Ready for review: new std.uni (page 3)

12-Jan-2013 19:01, Jacob Carlborg пишет: > On 2013-01-11 20:31, Dmitry Olshansky wrote: >> It's been long over due to present the work I did during the last GSOC >> as it was a summer not winter of code after all. Unfortunately some >> compiler bugs, a new job :) and unrelated events of importance have >> postponed its release beyond measure. >> > > I assume that "sicmp" is faster than "icmp"? In that case you might want > to mention that in the documentation. > Yeah, good point. -- Dmitry Olshansky

On 1/12/2013 8:26 AM, Dmitry Olshansky wrote: > I'll make another pass and add more examples, glossary > and so on. You can also try the ACRONYM macro: ACRONYM=<acronym title="$+">$1</acronym> ($+) If you mouse over an acronym, a little popup text will appear.

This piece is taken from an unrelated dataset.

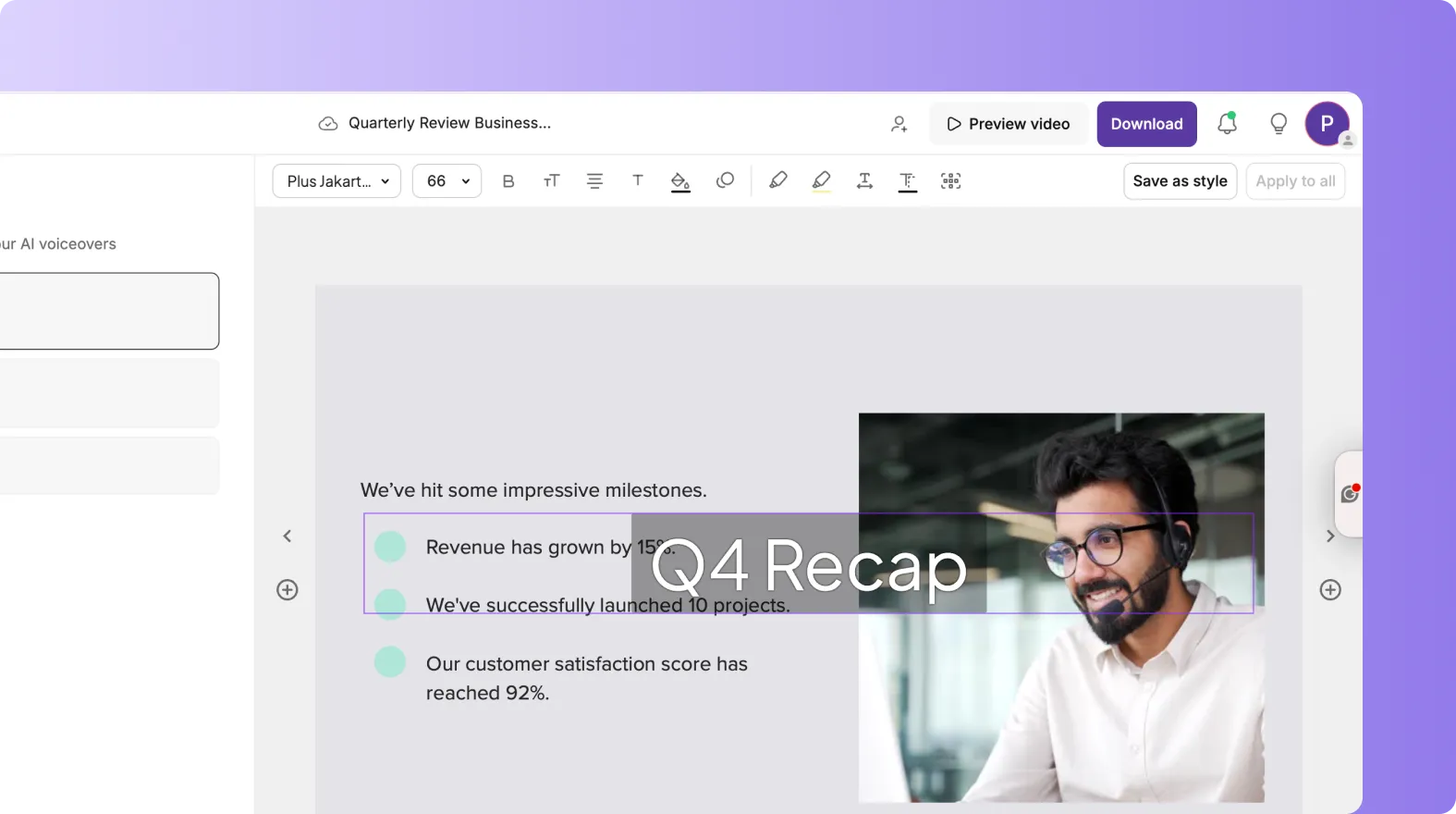1456x814 pixels.
Task: Open notifications bell icon
Action: click(1227, 123)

On 1/12/2013 11:57 AM, Walter Bright wrote: > On 1/12/2013 8:26 AM, Dmitry Olshansky wrote: >> I'll make another pass and add more examples, glossary >> and so on. > > You can also try the ACRONYM macro: > > ACRONYM=<acronym title="$+">$1</acronym> ($+) > > If you mouse over an acronym, a little popup text will appear. More info: http://html5doctor.com/the-abbr-element/ Although "octet", for example, isn't exactly an abbreviation.

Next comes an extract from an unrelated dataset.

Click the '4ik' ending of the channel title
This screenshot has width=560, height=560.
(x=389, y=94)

On 1/11/2013 11:31 AM, Dmitry Olshansky wrote: > And documentation: > http://blackwhale.github.com/phobos/uni.html struct InversionList: length() returns "number of characters", while "empty()" returns true if there are no codepoints. Aren't the two redundant? And should it be characters or codepoints?

13-Jan-2013 03:39, Walter Bright пишет: > On 1/11/2013 11:31 AM, Dmitry Olshansky wrote: >> And documentation: >> http://blackwhale.github.com/phobos/uni.html > > struct InversionList: > > > length() returns "number of characters", while "empty()" returns true if > there are no codepoints. > > Aren't the two redundant? Containers commonly have both. But maybe I should kill length on different grounds because it's computed by walking the array of intervals [a, b) and summing up (b-a) lengths. It's O(N).... ouch. The only problem is that then it's not at all obvious that length is better calculated via: reduce!"a + (b[1] - b[0])"(set.byInterval, 0); vs walkLength(set.byChar); where the latter may take enormous time to finish on common sets. (damn it should by DChar at least) > And should it be characters or codepoints? Codepoints, everything works on codepoints, that is dchars. A character is a Grapheme. So all mentions of character that slipped through got to be fixed. -- Dmitry Olshansky

On Sunday, January 13, 2013 11:00:50 Dmitry Olshansky wrote: > 13-Jan-2013 03:39, Walter Bright пишет: > > On 1/11/2013 11:31 AM, Dmitry Olshansky wrote: > >> And documentation: http://blackwhale.github.com/phobos/uni.html > > > > struct InversionList: > > > > > > length() returns "number of characters", while "empty()" returns true if > > there are no codepoints. > > > > Aren't the two redundant? > > Containers commonly have both. But maybe I should kill length on > different grounds because it's computed by walking the array of > intervals [a, b) and summing up (b-a) lengths. It's O(N).... ouch. > > The only problem is that then it's not at all obvious that length is > better calculated via: > reduce!"a + (b[1] - b[0])"(set.byInterval, 0); > vs > walkLength(set.byChar); > > where the latter may take enormous time to finish on common sets. > > (damn it should by DChar at least) According to std.container, length should never be defined unless it's at worst O(log n) (though I would have expected it to require O(1); I don't know of any container that can calculate its lengeth in O(log n) but not O(1) - it's always O(1) or O(n) in my experience). So, don't define length if it's not that efficient, even if it's not in std.container. It _may_ be valuable to add a function which does the same (e.g. calculateLength or calcLength or calcLen or something liket that), especially if walkLength isn't going to be the most efficient. And yes, providing both empty and length is common and expected. And since empty is _required_ to be O(1), it's still guaranteed to be efficient, whereas length isn't. I really should ask Andrei why he made length require O(log n) instead O(1)... - Jonathan M Davis

On 01/13/2013 02:28 AM, Jonathan M Davis wrote: > > I really should ask Andrei why he made length require O(log n) instead O(1)... > > - Jonathan M Davis Are there cases where it can't be O(1)? My current intuition is that length can always be cached. If a container has a long length calculation, then it can be shortened by wrapping it in a proxy container that does nothing but expose the same operations as jackets around the original container. These jackets forward all data in and out with no changes, except for one: they count the number of elements entering and leaving the underlying container and store this count in a length variable.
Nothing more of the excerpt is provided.